Welcome guest. Before posting on our computer help forum, you must register. Click here it's easy and free.

Author Topic: Regular Expression Help (Searching name patterns)  (Read 13179 times)

0 Members and 1 Guest are viewing this topic.

Circuit_Girl

    Topic Starter


    Rookie

    Regular Expression Help (Searching name patterns)
    « on: August 29, 2010, 01:46:23 PM »
    I am learning UNIX and the use of Regex.
    I need to write a regular expression that recognizes the following name patterns:

    Mr. John Public
    Ms.
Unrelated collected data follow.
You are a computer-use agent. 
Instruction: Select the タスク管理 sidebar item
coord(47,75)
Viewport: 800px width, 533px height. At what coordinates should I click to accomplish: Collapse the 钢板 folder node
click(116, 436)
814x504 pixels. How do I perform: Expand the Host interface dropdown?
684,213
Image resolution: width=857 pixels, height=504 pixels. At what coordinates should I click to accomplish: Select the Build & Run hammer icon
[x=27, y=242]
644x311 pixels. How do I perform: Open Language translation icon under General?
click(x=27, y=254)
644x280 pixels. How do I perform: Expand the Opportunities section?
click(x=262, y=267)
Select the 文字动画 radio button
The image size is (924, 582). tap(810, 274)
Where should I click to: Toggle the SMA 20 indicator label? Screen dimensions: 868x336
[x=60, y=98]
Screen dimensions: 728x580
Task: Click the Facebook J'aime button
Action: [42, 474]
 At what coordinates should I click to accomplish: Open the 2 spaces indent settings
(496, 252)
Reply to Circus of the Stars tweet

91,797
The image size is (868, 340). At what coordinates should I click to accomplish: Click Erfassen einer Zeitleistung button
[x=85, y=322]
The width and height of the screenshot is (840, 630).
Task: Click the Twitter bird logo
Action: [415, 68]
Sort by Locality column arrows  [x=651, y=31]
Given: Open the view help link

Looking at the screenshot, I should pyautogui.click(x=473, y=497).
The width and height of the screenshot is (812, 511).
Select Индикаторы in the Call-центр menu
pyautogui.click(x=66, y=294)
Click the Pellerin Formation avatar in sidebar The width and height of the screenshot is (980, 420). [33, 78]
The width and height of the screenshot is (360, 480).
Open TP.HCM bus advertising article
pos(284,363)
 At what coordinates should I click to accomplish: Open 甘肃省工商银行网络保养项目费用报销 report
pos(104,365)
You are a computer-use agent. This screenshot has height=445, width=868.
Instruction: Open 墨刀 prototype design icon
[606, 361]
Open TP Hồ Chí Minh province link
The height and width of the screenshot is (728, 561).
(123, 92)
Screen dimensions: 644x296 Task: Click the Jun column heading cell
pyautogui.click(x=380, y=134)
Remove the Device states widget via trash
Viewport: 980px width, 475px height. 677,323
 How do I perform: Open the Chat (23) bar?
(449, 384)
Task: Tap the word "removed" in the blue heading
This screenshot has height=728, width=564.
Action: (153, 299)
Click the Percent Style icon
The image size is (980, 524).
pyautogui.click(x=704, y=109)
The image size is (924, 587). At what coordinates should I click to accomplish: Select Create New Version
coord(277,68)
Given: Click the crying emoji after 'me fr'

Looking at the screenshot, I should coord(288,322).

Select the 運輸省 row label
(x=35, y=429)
Ida Psuedonym
    Mister Baggins, Bilbo
    Ms Ham, Virginia

    * Honorifics may be missing (mr., ms., Mister)
    * Dot may be missing
    * Names may be (last name, first name or first name, last name)

    Any help would be greatly appreciated, thank you.

    ghostdog74



      Specialist

      Thanked: 27
      Re: Regular Expression Help (Searching name patterns)
      « Reply #1 on: August 29, 2010, 07:17:01 PM »
      you have been learning since 2009, when you have already touched things like Perl, awk, *nix. so what have you tried and got so far? Also, you are trying to match names, but is the data you provided only that ? or there are other information?


      Sidewinder



        Guru

        Thanked: 139
      • Experience: Familiar
      • OS: Windows 10
      Re: Regular Expression Help (Searching name patterns)
      « Reply #2 on: August 30, 2010, 03:43:39 PM »
      With regular expressions the devil is in the details. I had help using the freebie RegexBuilder which works well with PerlScript and VBScript. Probably works well with others as well.

      Code: [Select]
      \b[A-Z]+[a-z\.]{1,}\s[A-Z]+[A-Za-z,\s\.\-']{1,}[A-Z]+[A-Za-z,\s\.\-']{1,}\b

      This should also pick up names that are hyphenated, include an apostrophe, or have a letter initial for a first name. All RegEx engines are not exactly the same so results may vary.

      Good luck.  8)
      « Last Edit: August 30, 2010, 04:35:35 PM by Sidewinder »
      The true sign of intelligence is not knowledge but imagination.

      -- Albert Einstein

      Fields



        Beginner

        Thanked: 3
        Re: Regular Expression Help (Searching name patterns)
        « Reply #3 on: August 30, 2010, 06:40:27 PM »
        I am learning UNIX and the use of Regex.
        I need to write a regular expression that recognizes the following name patterns:


        C:test>Display   reg.txt

        Mr. John Public
        Ms. Ida Psuedonym
        Mister Baggins, Bilbo
        Ms Ham, Virginia

        C:test>grep Ida  reg.txt
        Ms. Ida Psuedonym

        C:test>findstr Ida  reg.txt
        Ms. Ida Psuedonym

        C:test>grep Bilbo  reg.txt
        Mister Baggins, Bilbo

        C:test>findstr Bilbo  reg.txt
        Mister Baggins, Bilbo

        C:test>
        _______________________________

        grep is a command line text search utility originally written for Unix. The name is taken from the first letters in global / regular expression / print, a series of instructions in text editors.  The grep command searches files or standard input globally for lines matching a given regular expression, and prints them to the programs standard output.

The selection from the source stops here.